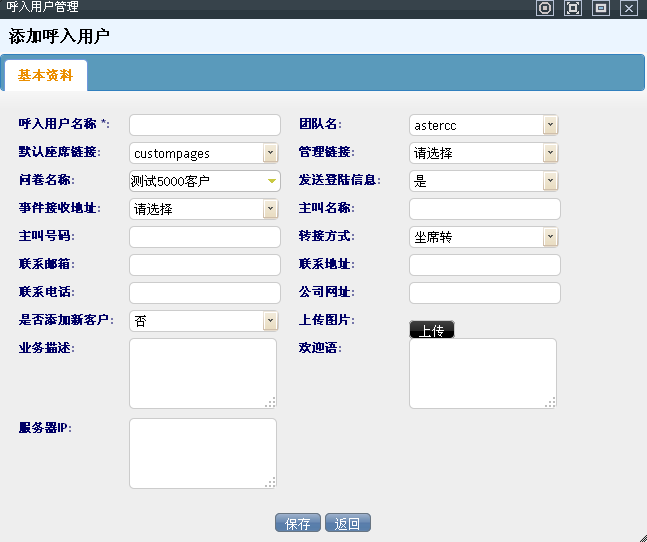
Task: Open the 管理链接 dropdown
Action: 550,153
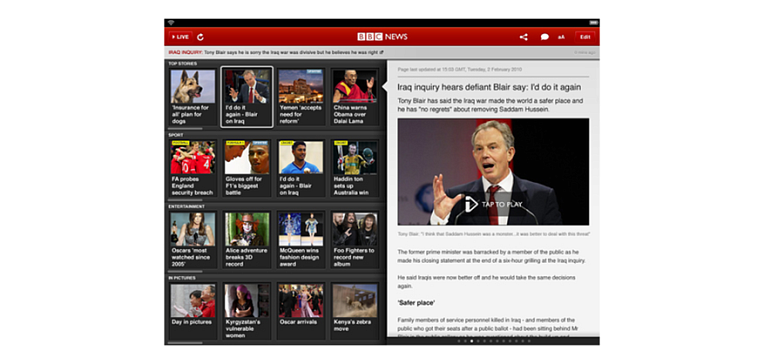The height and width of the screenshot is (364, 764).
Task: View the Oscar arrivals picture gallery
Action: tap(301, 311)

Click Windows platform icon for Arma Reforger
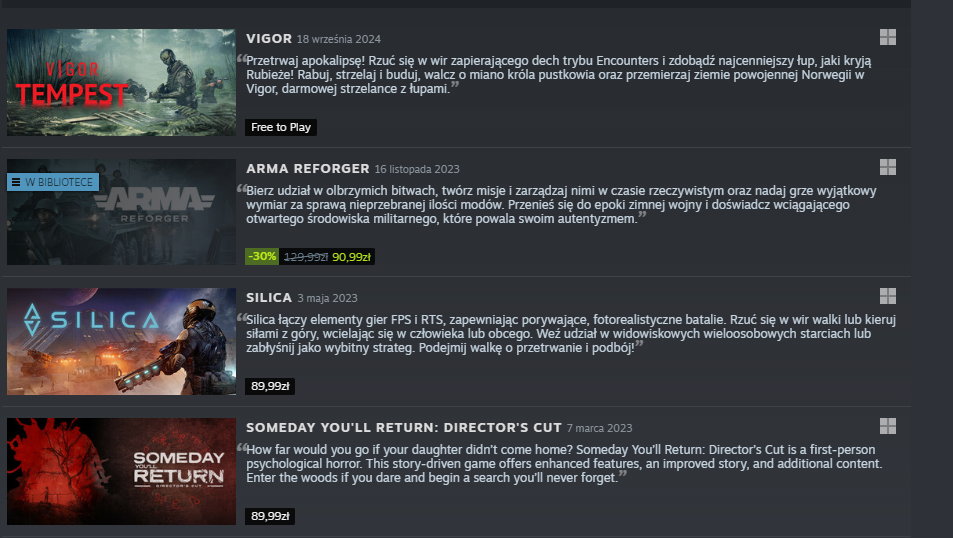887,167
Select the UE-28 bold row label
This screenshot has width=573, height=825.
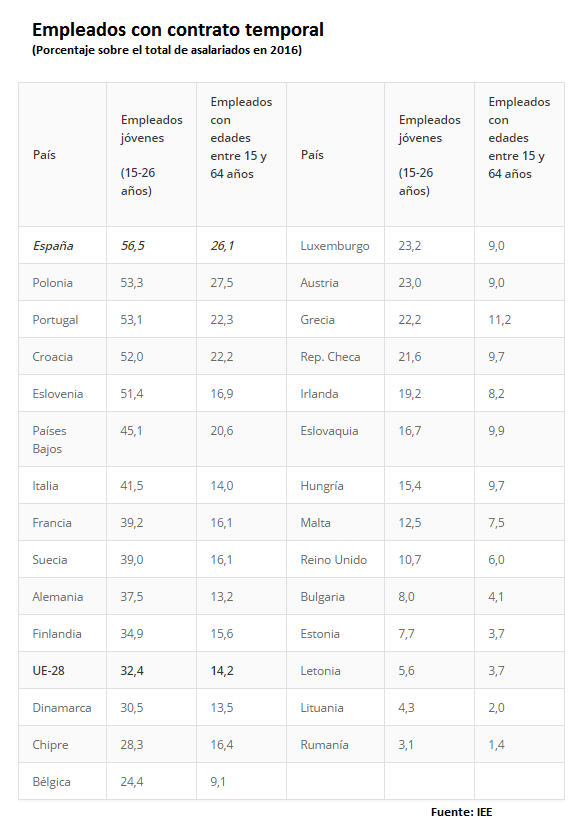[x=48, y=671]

○ ○ ○

■ **Problem details**
Beginning with the line containing "Click Windows platform icon for Arma Reforger" and ending with the last line of the data above, repeat each line exactly. Include no pictures and no other lines.

■ **Answer to this problem**
Click Windows platform icon for Arma Reforger
887,167
Select the UE-28 bold row label
This screenshot has width=573, height=825.
[x=48, y=671]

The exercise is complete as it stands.